Transcribe exactly every line from the one containing "Given: Send the Copaco post via message" down to the final line of the listing below, including both, and leave out the rest.

==================================================

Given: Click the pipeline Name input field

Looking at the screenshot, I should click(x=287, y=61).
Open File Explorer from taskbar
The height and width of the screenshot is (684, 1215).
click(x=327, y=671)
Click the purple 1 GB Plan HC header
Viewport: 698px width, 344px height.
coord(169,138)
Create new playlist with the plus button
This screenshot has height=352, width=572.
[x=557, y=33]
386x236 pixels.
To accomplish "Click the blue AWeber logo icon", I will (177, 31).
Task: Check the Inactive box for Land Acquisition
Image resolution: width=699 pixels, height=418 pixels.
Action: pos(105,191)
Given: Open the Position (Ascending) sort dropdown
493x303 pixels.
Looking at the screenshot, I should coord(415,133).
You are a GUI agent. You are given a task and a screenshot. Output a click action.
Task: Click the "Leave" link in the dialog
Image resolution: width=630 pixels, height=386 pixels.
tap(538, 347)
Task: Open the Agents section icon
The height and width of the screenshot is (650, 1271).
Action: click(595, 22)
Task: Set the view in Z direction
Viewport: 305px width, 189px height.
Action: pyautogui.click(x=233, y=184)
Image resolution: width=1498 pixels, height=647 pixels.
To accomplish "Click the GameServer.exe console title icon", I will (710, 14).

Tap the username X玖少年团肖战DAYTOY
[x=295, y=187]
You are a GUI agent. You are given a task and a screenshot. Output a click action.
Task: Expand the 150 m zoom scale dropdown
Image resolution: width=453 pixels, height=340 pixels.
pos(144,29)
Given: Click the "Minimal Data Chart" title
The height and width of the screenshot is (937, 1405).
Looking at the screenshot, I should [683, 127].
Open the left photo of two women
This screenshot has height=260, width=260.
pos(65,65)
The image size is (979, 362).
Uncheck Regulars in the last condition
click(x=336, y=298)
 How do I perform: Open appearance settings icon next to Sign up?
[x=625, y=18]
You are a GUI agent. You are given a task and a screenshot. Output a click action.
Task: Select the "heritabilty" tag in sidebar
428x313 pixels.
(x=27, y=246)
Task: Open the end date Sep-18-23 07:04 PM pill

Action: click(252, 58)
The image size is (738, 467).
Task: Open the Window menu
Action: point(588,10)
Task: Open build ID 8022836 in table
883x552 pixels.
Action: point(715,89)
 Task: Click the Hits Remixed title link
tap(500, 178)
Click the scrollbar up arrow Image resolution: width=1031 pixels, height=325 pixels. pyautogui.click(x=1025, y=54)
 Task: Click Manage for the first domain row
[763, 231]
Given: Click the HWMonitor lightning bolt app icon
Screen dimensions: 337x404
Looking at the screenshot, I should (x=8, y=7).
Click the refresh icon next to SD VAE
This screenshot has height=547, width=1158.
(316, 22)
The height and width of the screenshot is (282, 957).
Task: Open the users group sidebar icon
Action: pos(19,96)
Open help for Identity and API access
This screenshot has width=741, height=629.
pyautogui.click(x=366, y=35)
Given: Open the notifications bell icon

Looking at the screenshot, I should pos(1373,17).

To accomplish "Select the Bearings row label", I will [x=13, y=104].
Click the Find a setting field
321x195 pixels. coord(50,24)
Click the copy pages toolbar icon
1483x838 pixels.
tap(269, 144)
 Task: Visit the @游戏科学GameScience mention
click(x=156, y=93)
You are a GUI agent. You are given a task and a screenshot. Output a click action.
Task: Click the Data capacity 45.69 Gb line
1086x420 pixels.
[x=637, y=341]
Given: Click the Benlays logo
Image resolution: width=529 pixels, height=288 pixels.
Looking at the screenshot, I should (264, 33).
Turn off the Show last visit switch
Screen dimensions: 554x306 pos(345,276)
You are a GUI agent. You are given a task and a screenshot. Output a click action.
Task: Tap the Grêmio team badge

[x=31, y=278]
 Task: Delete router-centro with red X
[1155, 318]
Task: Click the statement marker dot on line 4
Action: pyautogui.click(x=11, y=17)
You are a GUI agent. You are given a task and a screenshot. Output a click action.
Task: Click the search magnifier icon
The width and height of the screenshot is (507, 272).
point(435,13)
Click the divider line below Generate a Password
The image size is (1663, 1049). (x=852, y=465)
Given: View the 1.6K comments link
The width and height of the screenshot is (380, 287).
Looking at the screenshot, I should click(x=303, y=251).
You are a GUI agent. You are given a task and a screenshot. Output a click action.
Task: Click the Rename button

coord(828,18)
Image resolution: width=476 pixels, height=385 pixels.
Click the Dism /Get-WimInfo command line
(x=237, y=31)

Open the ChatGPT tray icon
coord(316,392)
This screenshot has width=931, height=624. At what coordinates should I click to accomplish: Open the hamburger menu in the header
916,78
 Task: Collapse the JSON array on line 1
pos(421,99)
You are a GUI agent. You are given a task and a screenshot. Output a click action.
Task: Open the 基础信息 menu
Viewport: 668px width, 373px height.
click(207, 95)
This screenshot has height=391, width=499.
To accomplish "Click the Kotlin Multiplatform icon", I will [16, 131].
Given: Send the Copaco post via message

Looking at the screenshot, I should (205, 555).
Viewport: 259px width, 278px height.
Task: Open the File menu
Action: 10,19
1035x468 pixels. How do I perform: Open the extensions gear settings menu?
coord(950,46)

==================================================

• [FINAL ANSWER]:
Given: Send the Copaco post via message

Looking at the screenshot, I should (205, 555).
Viewport: 259px width, 278px height.
Task: Open the File menu
Action: 10,19
1035x468 pixels. How do I perform: Open the extensions gear settings menu?
coord(950,46)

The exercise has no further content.